Los huéspedes y la patrona volvieron al lugar donde se encontraba la cama de Semion Ivanovich, que ahora se hallaba decorosamente acostado, y vestido con su mejor y único traje, aun cuando la mal puesta corbata casi quedaba oculta por su afilada barbilla. Le habían lavado y peinado. Por el contrario, no había podido ser afeitado, ya que resultaba imposible encontrar una navaja en toda la casa: es decir, había una, propiedad de Zinovi Prokofievich, pero hacía tanto tiempo que no era utilizada, que se hallaba en un lamentable estado. Estaba mellada por completo. Y ésta era la razón de que todo el mundo en la casa hubiera tenido que adoptar la costumbre de ir a raparse a la barbería. Por otra parte, no hubo tiempo material para adecentar mínimamente el rincón de Semion Ivanovich. El biombo yacía por el suelo, dejando ver la soledad que envolvía a aquel a quien había cubierto durante tanto tiempo, simbolizando así esa verdad de que la muerte corre todos los velos, descubre todos los secretos y pone a la luz del día todas las mentiras. La borra del colchón seguía esparcida por el suelo, lo que seguramente habría dado pie a un poeta para comparar aquel tabuco, ahora frío y desolado, con el «deshecho nido de una golondrina hacendosa». Era como si la borrasca lo hubiese arrasado todo: habían muerto la madre y sus crías, y ahora el tibio nidito, hecho tan amorosamente de plumas, aparecía revuelto y en completo abandono.
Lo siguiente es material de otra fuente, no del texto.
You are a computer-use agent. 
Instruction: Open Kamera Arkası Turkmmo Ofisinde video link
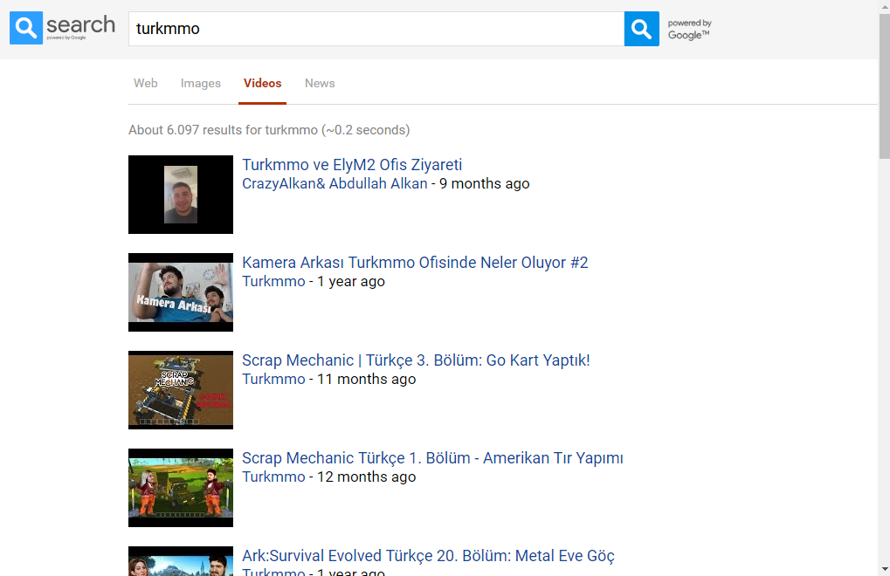[x=415, y=263]
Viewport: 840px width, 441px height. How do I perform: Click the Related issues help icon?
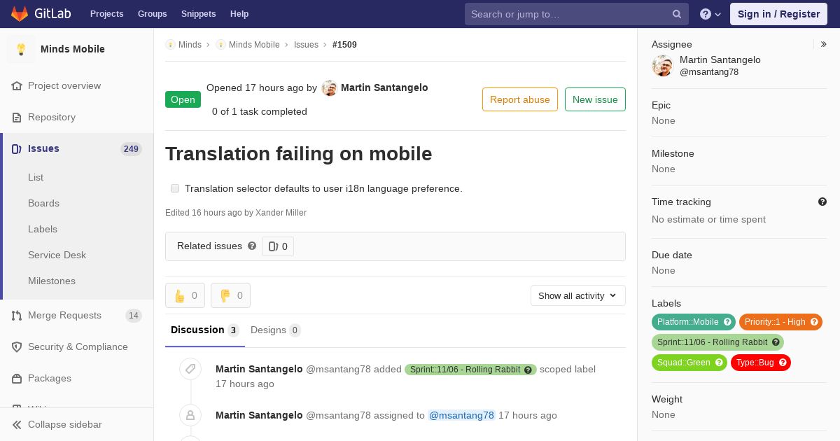tap(252, 246)
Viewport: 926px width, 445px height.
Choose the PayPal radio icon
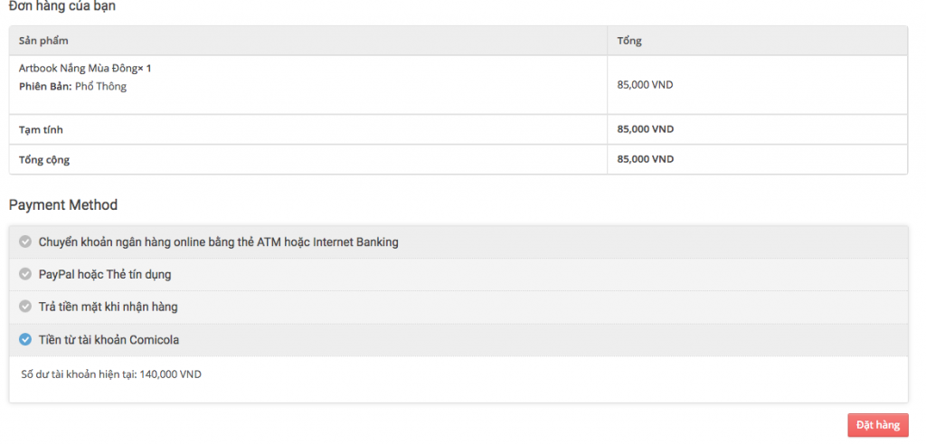(24, 274)
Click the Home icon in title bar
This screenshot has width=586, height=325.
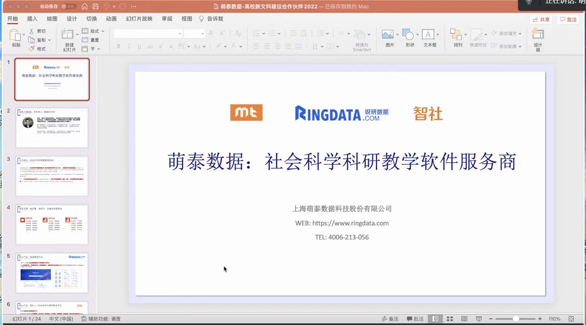84,6
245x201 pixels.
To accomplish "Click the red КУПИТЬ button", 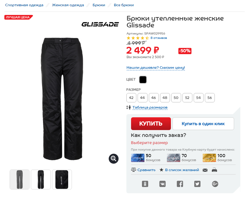I will pos(151,124).
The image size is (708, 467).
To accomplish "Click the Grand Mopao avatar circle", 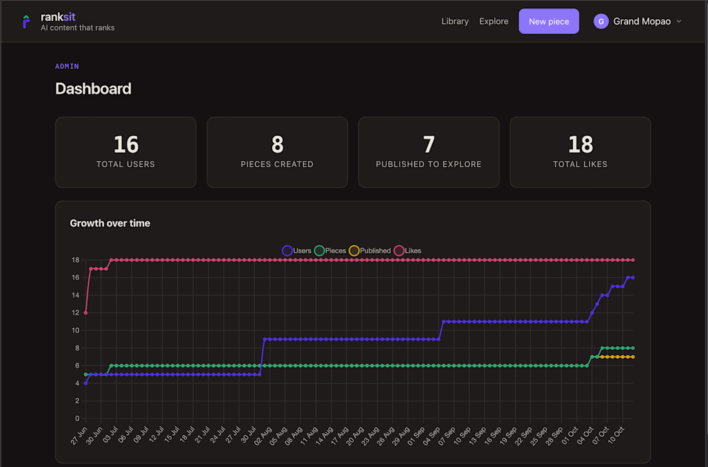I will (x=601, y=21).
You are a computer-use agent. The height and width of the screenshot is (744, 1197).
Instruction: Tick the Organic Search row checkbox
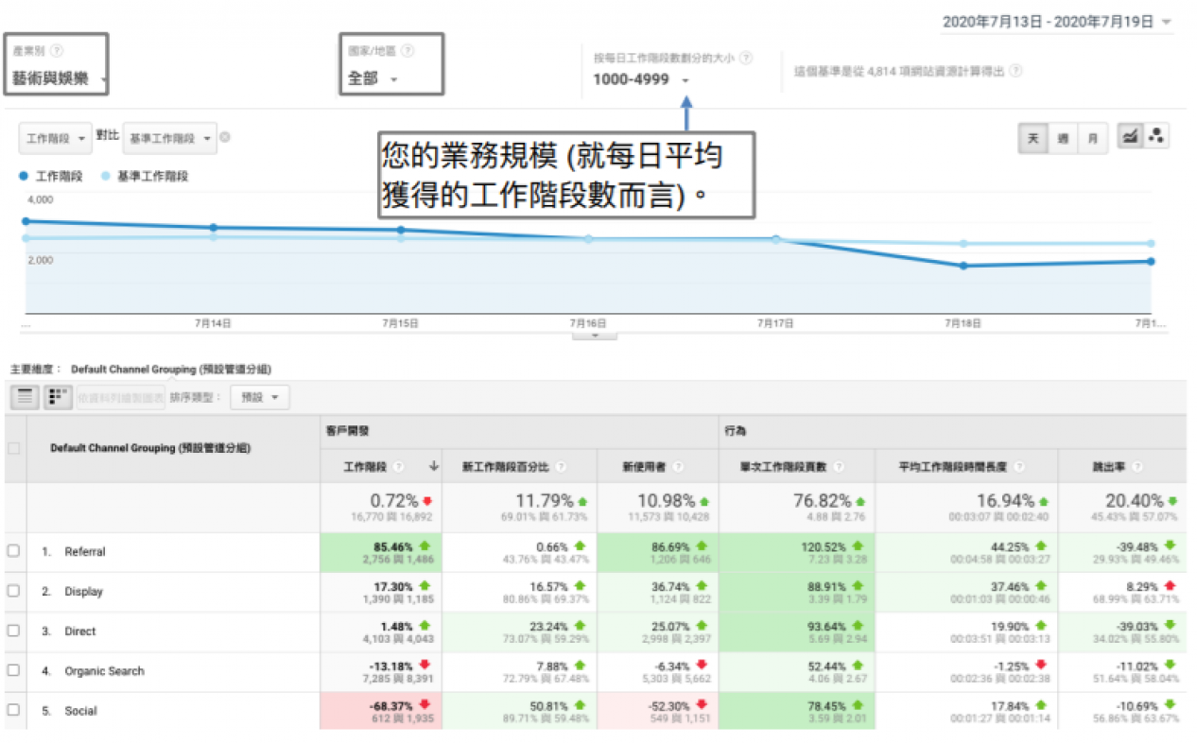[x=13, y=670]
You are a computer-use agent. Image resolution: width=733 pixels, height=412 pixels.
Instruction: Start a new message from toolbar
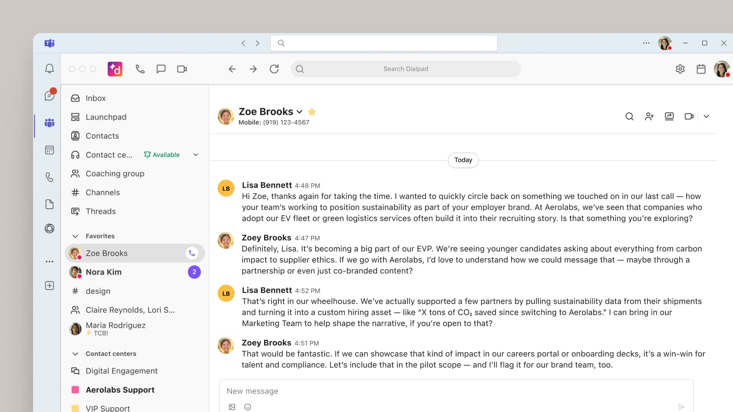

En cuanto a Semion Ivanovich, hay que reconocer que tenía más aspecto de viejo egoísta que de gorrión indefenso. Allí estaba tan tranquilo, como si se sintiera en paz con su conciencia, como si nunca hubiera roto un plato, como si engañar durante años a la gente hubiera sido lo más natural del mundo. Y, por supuesto, se mostraba sordo e impasible ante los gemidos de su abandonada patrona. Por el contrario, cual un maligno y calculador usurero, resuelto a no caer en la ociosidad ni siquiera en la tumba, se le hubiese podido suponer ensimismado en sus innumerables cálculos egoístas. Su rostro mostraba, en efecto, todas las apariencias de una profunda meditación. Tenía la boca cerrada y su aspecto era de una absoluta gravedad, un aspecto del que nunca se le hubiese creído capaz mientras estuvo vivo. Era como si de pronto se hubiera convertido en un hombre inteligente. Tal impresión se hallaba refrendada sobre todo por la circunstancia de que su ojo derecho había quedado a medio cerrar; esto hacía parecer que el difunto se hallaba en disposición de atrapar al vuelo alguna idea importante..., que no había tenido tiempo de madurar. En el fondo, parecía estar diciendo a Ustinia Fiodorovna: «Pero, bueno, ¿por qué eres tan necia? ¿No has llorado ya bastante? Márchate de una vez a dormir. Estoy muerto y ya no necesito nada. ¿De qué crees que van a servirme tus lágrimas? Es lógico que te parezca imposible, pero por otra parte, si me levantara de pronto, ¿crees tú que ocurriría algo de particular?»